Outside of the academy, the paper has also had an important impact on the conservative movement as a whole. As Peter Robinson relates:

At the Reagan White House, I wrote speeches for the President, Will Cattan '83 wrote speeches for the Vice President, and Dinesh D'Souza '83 helped administer the Office of Domestic Policy. Within a few blocks, Gregory Fossedal '81 held a senior position at the Department of Education, Benjamin Hart '81 produced position papers for The Heritage Foundation, Michael [Keeney] Jones '82 wrote speeches for the U.S. Secretary of the Treasury, and Laura Ingraham '85 served as an assistant to the Secretary of Transportation. So many Dartmouth students went from The Review straight to positions of responsibility in the nation's capital that Sidney Blumenthal, a reporter for the Washington Post, composed an article about us in which he hinted darkly at some sort of conspiracy.

==Notable alumni==
The Dartmouth Review has produced alumni who have gone on to distinguish themselves in the fields of journalism, politics, and law. Dartmouth Review alumni include:

- Harmeet Dhillon - A former editor-in-chief of The Dartmouth Review and a member of the class of 1989, Dhillon clerked for U.S. Court of Appeals Judge Paul V. Niemeyer. She was later an ACLU board member, a San Francisco lawyer, and a Republican party official. A National Committeewoman of the RNC for California, she ran for RNC chair in 2023. During the coronavirus pandemic, she filed lawsuits against California for its implementation of stay-at-home order to halt the spread of the coronavirus.

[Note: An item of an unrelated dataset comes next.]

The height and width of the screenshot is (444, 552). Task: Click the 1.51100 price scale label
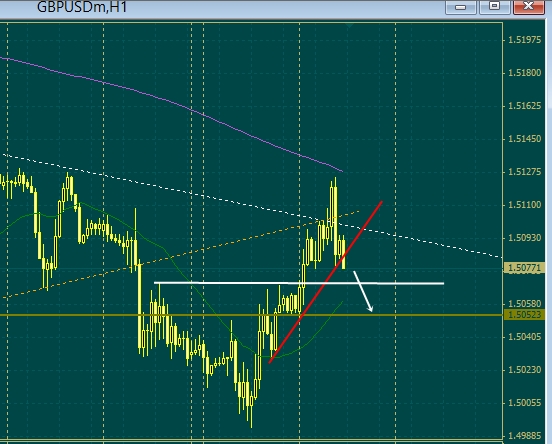(x=525, y=205)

- Dinesh D'Souza – A former editor-in-chief of The Dartmouth Review, member of the class of 1983, and former fellow at the Hoover Institution at Stanford University, D'Souza is a media personality and commentator. The author of Obama's America and a frequent contributor to conservative talk shows, his 1991 book Illiberal Education spent 15 weeks on The New York Times bestseller list.

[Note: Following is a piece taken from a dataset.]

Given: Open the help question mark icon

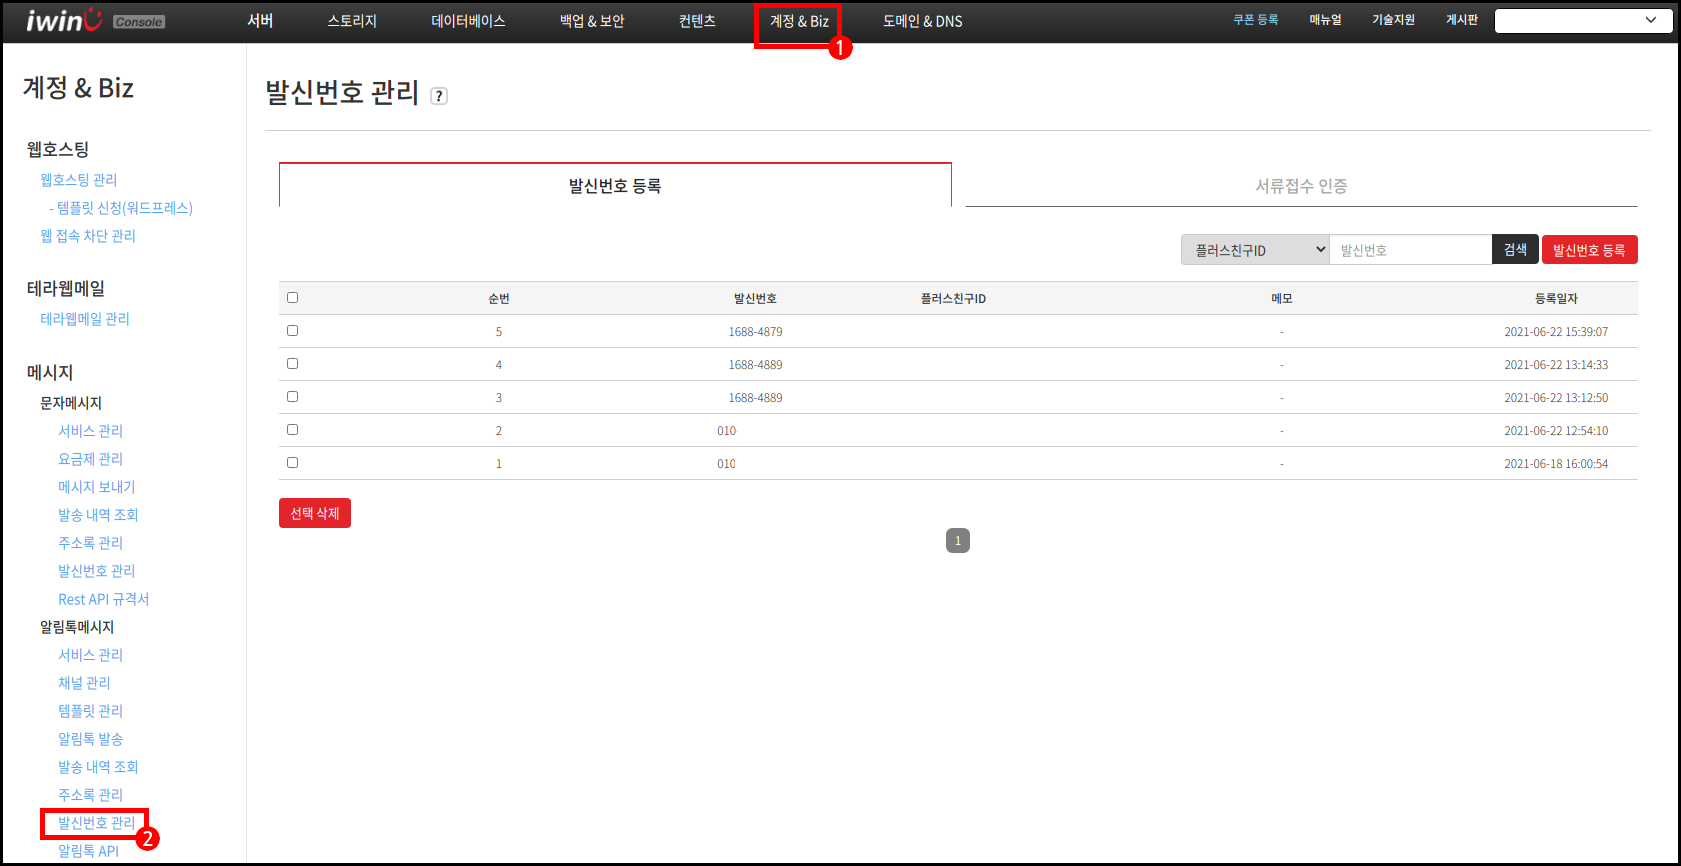Looking at the screenshot, I should pos(439,96).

- Gregory Fossedal – A co-founder and former editor-in-chief of The Dartmouth Review and a member of the class of 1981, Fossedal is a senior fellow at the Alexis de Tocqueville Institution and the author of Direct Democracy in Switzerland.
- Laura Ingraham – A former editor-in-chief of The Dartmouth Review and a member of the class of 1985, Ingraham served as a law clerk to Supreme Court Justice Clarence Thomas and later wrote several books. She was the host of the nationally syndicated The Laura Ingraham Show and currently hosts The Ingraham Angle on Fox News.
- James Panero – A former editor-in-chief of The Dartmouth Review and a member of the class of 1998, Panero is now the executive editor of The New Criterion.
- Joseph Rago – A former editor-in-chief of The Dartmouth Review and a member of the class of 2005, Rago was a member of The Wall Street Journals editorial board until his death in 2017. He received a Pulitzer Prize for Editorial Writing in 2011.
- Peter Robinson – A former correspondent for The Dartmouth Review and a member of the class of 1979, Robinson was the chief White House speechwriter for Ronald Reagan. He is now a fellow at the Hoover Institution, for which he hosts the current affairs show Uncommon Knowledge. In 2005, he was elected by petition vote to the Dartmouth Board of Trustees.